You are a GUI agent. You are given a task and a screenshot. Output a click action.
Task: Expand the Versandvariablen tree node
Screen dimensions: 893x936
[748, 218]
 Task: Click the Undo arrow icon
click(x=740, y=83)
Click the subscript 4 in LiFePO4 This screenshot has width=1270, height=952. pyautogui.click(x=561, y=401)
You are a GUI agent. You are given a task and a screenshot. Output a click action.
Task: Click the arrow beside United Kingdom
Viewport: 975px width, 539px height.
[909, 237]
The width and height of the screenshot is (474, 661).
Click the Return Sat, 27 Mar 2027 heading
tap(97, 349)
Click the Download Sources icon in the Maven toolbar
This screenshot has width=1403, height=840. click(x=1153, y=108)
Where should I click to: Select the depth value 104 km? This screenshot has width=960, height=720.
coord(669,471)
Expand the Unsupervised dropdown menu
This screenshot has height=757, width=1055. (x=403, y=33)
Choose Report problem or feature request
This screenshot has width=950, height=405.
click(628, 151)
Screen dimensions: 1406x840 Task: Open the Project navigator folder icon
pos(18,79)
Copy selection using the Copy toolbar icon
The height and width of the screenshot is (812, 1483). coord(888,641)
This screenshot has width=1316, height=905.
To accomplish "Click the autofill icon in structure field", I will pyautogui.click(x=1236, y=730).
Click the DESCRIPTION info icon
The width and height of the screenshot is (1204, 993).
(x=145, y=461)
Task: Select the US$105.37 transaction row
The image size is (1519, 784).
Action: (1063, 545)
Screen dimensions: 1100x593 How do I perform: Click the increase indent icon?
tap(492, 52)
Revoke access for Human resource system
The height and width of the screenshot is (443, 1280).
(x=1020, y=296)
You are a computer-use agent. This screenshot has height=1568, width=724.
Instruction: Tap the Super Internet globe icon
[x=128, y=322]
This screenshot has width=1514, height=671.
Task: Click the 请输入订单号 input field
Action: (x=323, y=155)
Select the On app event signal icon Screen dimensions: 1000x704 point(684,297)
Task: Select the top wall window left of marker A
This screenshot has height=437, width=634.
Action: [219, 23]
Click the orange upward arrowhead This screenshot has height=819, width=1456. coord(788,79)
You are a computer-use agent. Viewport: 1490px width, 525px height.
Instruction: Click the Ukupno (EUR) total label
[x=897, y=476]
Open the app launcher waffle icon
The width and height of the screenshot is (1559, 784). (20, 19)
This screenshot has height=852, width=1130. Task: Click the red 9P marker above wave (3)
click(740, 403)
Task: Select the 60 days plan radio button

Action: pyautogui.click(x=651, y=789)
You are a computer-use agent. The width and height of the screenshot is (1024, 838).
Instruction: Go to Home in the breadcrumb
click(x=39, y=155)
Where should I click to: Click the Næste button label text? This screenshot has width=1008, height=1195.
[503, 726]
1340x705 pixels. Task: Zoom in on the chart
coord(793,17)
::::
▸ **Problem to work on**: Please recast the stretch from the start of the items through the line containing "This screenshot has width=1403, height=840." as a Markdown table with the columns Row and Line, numbering each line and leaving out any blank lines.

▸ **Solution to the exercise**:
| Row | Line |
|---|---|
| 1 | You are a GUI agent. You are given a task and a screenshot. Output a click action. |
| 2 | Task: Expand the Versandvariablen tree node |
| 3 | Screen dimensions: 893x936 |
| 4 | [748, 218] |
| 5 |  Task: Click the Undo arrow icon |
| 6 | click(x=740, y=83) |
| 7 | Click the subscript 4 in LiFePO4 This screenshot has width=1270, height=952. pyautogui.click(x=561, y=401) |
| 8 | You are a GUI agent. You are given a task and a screenshot. Output a click action. |
| 9 | Task: Click the arrow beside United Kingdom |
| 10 | Viewport: 975px width, 539px height. |
| 11 | [909, 237] |
| 12 | The width and height of the screenshot is (474, 661). |
| 13 | Click the Return Sat, 27 Mar 2027 heading |
| 14 | tap(97, 349) |
| 15 | Click the Download Sources icon in the Maven toolbar |
| 16 | This screenshot has width=1403, height=840. click(x=1153, y=108) |